Today, it is one of India’s most elite clubs, retaining much of its late 19th- and early 20th-Century splendour.

‘Rarest of the rare’

“He was just another young officer, no-one thought he would one day become the prime minister of Britain,” club Secretary Col Krishnan Dakshina Murthy told the BBC.

It is seldom that the prime minister of a country would be owing something to a club in another country

Col Krishnan Dakshina Murthy

“It is seldom that the prime minister of a country would be owing something to a club in another country. It’s the rarest of the rare case,” he says.

The ledger book with handwritten entries of bill defaulters is displayed in the main club building which is more than 150 years old.

A framed photograph of a strapping young Churchill with fellow officers adorns the wall above the display.

The entry in the ledger is clear and concise. It is dated 1 June 1899.

“The sub committee approved the following unrecovered sums being written off,” it reads.

Churchill’s is the 12th name from the top in a list of 17 names.

His debt to the club was discovered posthumously and, after it became public, many visiting British citizens have offered to clear the dues.
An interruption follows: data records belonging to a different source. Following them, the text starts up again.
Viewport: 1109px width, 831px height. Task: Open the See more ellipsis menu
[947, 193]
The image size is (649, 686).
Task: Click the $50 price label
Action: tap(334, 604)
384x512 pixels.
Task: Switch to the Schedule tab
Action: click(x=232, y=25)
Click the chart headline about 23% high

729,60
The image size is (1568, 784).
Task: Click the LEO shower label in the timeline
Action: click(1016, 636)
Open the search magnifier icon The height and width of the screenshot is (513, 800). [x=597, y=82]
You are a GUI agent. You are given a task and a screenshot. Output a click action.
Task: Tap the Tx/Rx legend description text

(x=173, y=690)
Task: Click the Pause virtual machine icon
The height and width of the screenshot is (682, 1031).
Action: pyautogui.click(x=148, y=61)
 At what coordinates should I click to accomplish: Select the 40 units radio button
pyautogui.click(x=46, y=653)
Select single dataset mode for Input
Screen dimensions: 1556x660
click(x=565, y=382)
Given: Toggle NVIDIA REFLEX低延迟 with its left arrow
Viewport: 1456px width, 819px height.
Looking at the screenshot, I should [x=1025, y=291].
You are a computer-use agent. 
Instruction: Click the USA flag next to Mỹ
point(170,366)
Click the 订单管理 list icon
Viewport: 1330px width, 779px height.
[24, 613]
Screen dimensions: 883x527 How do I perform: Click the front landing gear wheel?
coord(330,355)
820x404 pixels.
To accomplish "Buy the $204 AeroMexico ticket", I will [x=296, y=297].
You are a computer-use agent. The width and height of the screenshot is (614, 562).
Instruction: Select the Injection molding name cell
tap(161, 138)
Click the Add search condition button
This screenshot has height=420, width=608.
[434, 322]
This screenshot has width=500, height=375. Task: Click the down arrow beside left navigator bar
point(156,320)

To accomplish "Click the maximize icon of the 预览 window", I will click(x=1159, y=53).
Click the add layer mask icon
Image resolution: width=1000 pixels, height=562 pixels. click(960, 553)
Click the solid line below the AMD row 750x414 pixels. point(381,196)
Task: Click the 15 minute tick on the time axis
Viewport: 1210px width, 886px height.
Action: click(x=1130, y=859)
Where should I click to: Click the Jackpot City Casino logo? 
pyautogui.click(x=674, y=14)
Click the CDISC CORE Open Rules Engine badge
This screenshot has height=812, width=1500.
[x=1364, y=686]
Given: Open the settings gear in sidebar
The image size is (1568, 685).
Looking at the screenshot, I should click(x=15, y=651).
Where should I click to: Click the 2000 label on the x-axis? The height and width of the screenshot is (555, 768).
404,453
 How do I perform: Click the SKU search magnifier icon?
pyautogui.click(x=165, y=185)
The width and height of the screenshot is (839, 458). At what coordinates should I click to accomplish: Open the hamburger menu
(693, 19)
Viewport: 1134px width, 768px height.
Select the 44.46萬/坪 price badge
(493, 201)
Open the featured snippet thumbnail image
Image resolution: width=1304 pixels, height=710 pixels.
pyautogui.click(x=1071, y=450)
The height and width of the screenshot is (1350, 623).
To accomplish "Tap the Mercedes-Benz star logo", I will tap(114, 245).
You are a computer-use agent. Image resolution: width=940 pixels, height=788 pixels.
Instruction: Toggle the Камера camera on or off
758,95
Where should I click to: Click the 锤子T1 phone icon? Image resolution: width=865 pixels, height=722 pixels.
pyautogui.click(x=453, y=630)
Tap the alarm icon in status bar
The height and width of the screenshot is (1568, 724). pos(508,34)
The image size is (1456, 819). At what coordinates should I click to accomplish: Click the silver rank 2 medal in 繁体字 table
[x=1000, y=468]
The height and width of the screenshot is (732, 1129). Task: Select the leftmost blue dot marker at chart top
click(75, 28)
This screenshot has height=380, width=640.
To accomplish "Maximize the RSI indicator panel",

Col Murthy says in the last three years that he has been the club secretary, many Britons have approached him.

“We tell them that history is history, it can’t be rewritten,” he says.

Sleepy cantonment

The club has no historical records of Churchill in Bangalore.

“We have only the old ledgers and the minutes of club meetings documented there,” Col Murthy says.

In the days Churchill made Bangalore his home, it was not a bustling city with bright lights.

Historians say it was then a sleepy cantonment town with little to offer in the way of amusement to young soldiers.

And Churchill, by his own account, found the city boring. He spent most of his time reading and collecting butterflies.

In his memoir, My Early Life, he describes Bangalore as a “third rate watering place” with “lots of routine work” to do and “without society or good sport”.

In such circumstances, it is assumed that Churchill spent many an evening in the Bangalore club, drinking whisky which cost seven annas (less than 50 paise, or half a rupee) for a large drink and four annas (25 paise) for a small peg.

And perhaps that is how he accumulated the debt of 13 rupees - a considerable sum in those days.